*Part of a data file*:
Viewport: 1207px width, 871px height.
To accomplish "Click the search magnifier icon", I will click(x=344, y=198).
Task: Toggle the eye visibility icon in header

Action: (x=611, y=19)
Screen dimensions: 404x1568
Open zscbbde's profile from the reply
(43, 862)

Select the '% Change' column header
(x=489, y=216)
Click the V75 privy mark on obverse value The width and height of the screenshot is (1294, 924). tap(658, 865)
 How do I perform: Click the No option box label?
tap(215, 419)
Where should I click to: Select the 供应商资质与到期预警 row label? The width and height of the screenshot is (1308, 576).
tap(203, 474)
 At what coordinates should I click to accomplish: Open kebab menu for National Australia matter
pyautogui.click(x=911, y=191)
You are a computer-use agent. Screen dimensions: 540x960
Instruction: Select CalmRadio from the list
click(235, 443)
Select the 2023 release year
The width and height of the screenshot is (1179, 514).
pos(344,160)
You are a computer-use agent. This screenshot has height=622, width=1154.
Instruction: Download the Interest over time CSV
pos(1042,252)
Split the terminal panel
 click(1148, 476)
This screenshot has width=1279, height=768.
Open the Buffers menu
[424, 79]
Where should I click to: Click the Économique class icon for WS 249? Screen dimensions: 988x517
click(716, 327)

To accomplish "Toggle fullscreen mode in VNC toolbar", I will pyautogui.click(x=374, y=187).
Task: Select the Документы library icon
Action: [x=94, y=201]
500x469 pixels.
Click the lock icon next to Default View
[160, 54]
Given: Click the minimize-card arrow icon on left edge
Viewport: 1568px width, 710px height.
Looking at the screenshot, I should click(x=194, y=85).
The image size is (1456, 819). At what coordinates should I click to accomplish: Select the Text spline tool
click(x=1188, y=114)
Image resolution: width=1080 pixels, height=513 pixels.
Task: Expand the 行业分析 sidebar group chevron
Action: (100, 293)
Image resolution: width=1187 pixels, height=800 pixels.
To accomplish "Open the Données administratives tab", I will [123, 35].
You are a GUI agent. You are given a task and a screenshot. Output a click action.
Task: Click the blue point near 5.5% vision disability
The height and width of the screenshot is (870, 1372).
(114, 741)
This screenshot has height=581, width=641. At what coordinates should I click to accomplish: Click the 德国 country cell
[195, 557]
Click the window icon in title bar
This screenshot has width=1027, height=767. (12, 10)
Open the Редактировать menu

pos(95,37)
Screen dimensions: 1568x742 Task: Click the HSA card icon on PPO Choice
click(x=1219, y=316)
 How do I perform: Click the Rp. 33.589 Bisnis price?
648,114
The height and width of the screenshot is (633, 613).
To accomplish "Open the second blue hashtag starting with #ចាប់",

*What you will do*:
Copy every line of the records above without changing anything.

*Task answer*:
Viewport: 1207px width, 871px height.
To accomplish "Click the search magnifier icon", I will click(x=344, y=198).
Task: Toggle the eye visibility icon in header

Action: (x=611, y=19)
Screen dimensions: 404x1568
Open zscbbde's profile from the reply
(43, 862)

Select the '% Change' column header
(x=489, y=216)
Click the V75 privy mark on obverse value The width and height of the screenshot is (1294, 924). tap(658, 865)
 How do I perform: Click the No option box label?
tap(215, 419)
Where should I click to: Select the 供应商资质与到期预警 row label? The width and height of the screenshot is (1308, 576).
tap(203, 474)
 At what coordinates should I click to accomplish: Open kebab menu for National Australia matter
pyautogui.click(x=911, y=191)
You are a computer-use agent. Screen dimensions: 540x960
Instruction: Select CalmRadio from the list
click(235, 443)
Select the 2023 release year
The width and height of the screenshot is (1179, 514).
pos(344,160)
You are a computer-use agent. This screenshot has height=622, width=1154.
Instruction: Download the Interest over time CSV
pos(1042,252)
Split the terminal panel
 click(1148, 476)
This screenshot has width=1279, height=768.
Open the Buffers menu
[424, 79]
Where should I click to: Click the Économique class icon for WS 249? Screen dimensions: 988x517
click(716, 327)

To accomplish "Toggle fullscreen mode in VNC toolbar", I will pyautogui.click(x=374, y=187).
Task: Select the Документы library icon
Action: [x=94, y=201]
500x469 pixels.
Click the lock icon next to Default View
[160, 54]
Given: Click the minimize-card arrow icon on left edge
Viewport: 1568px width, 710px height.
Looking at the screenshot, I should click(x=194, y=85).
The image size is (1456, 819). At what coordinates should I click to accomplish: Select the Text spline tool
click(x=1188, y=114)
Image resolution: width=1080 pixels, height=513 pixels.
Task: Expand the 行业分析 sidebar group chevron
Action: (100, 293)
Image resolution: width=1187 pixels, height=800 pixels.
To accomplish "Open the Données administratives tab", I will [123, 35].
You are a GUI agent. You are given a task and a screenshot. Output a click action.
Task: Click the blue point near 5.5% vision disability
The height and width of the screenshot is (870, 1372).
(114, 741)
This screenshot has height=581, width=641. At what coordinates should I click to accomplish: Click the 德国 country cell
[195, 557]
Click the window icon in title bar
This screenshot has width=1027, height=767. (12, 10)
Open the Редактировать menu

pos(95,37)
Screen dimensions: 1568x742 Task: Click the HSA card icon on PPO Choice
click(x=1219, y=316)
 How do I perform: Click the Rp. 33.589 Bisnis price?
648,114
The height and width of the screenshot is (633, 613).
To accomplish "Open the second blue hashtag starting with #ចាប់",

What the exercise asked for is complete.